La lengua necia

La palabra necio viene del latín nescius, que significa “que no sabe” o “incapaz”.

Para describir qué es una lengua necia, veamos las características de una persona necia. Estas son:

  • Obstinación: se aferra a sus ideas o decisiones sin importar la lógica ni el consejo de otros.
  • Ignorancia de la ignorancia: cree que sabe cosas que en realidad desconoce.
  • Falta de definición: actúa sin prudencia y de manera descarada, sin considerar las consecuencias.
  • Rechazo a la corrección: se niega a aceptar hechos que contradigan sus creencias.
  • Ensismismamiento: se enfoca en lo superficial o en destacar sus propios aciertos.

Así, una lengua necia es aquella que habla desde la obstinación, el orgullo y la ignorancia espiritual. Es una lengua que dice las cosas sin pensar, se resiste a la corrección y se justifica constantemente en su propio razonamiento, reaccionando desde el ego.

¿Qué causa la necedad?

El problema fundamental de la necedad es el orgullo —un problema del corazón— porque creemos que el “yo” es el objeto principal de adoración, no Dios. Es un corazón que no se ha rendido a la sabiduría de Dios.

La lengua necia no se somete, no escucha, no edifica. Solo reacciona desde el ego.

Ejemplo:

Una mujer se encuentra discutiendo fuertemente en su hogar. Sus palabras son duras, con tono de voz elevado; ella piensa que tiene la razón. Su esposo, en medio del conflicto, le dice que está actuando como una mujer necia.

La mujer se da cuenta de que su lengua, usada sin dominio propio, está edificando sobre arena: sobre emociones, orgullo y necedad.

El Señor la llama a construir sobre la roca —Cristo: su humildad, su carácter, su mansedumbre, su obediencia— y a dejar que su hogar sea sostenido por la sabiduría de Dios.

“Pero todo el que me oye estas palabras y no las pone en práctica es como un hombre necio que construyó su casa sobre la arena…” — Mateo 7:26–27

Nosotras debemos ser confrontadas. Preguntémonos:

“¿Sobre qué estás construyendo tu casa? ¿Sobre la arena o sobre la roca?”

En Proverbios 10:18–21, se nos habla de la lengua necia: cómo habla sin filtro, sin prudencia, y no para calmar, sino para exacerbar.

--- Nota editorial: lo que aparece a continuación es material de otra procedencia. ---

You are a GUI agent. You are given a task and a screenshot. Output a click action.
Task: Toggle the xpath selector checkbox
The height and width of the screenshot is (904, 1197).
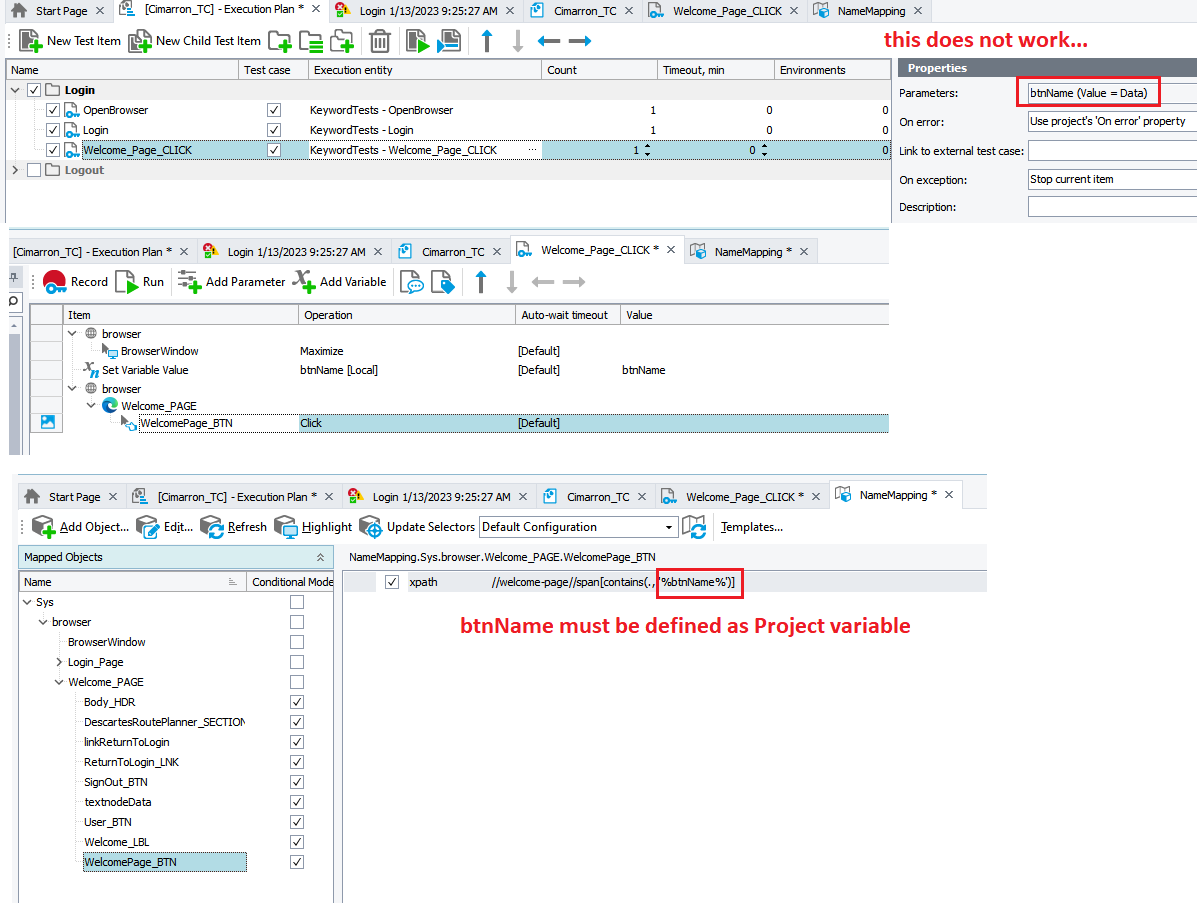click(392, 582)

“El que encubre el odio es de labios mentirosos, y el que propaga calumnias es un necio. En las muchas palabras no falta pecado, mas el que refrena sus labios es prudente. Plata escogida es la lengua del justo; mas el corazón de los impíos es como nada. Los labios del justo apacientan a muchos; mas los necios mueren por falta de entendimiento.” — Proverbios 10:18–21

Que el Señor nos ayude y confronte en el corazón si estamos hablando con una lengua necia. Que cada palabra que digamos edifique sobre la Roca y no sobre la arena. Que podamos ser, por el contrario, prudentes, obedientes, humildes; que busquemos la voluntad de Dios para nuestras vidas, su sabiduría.

Dejémonos de justificar. Rindámonos. Edifiquemos. Escuchemos. Seamos sabias.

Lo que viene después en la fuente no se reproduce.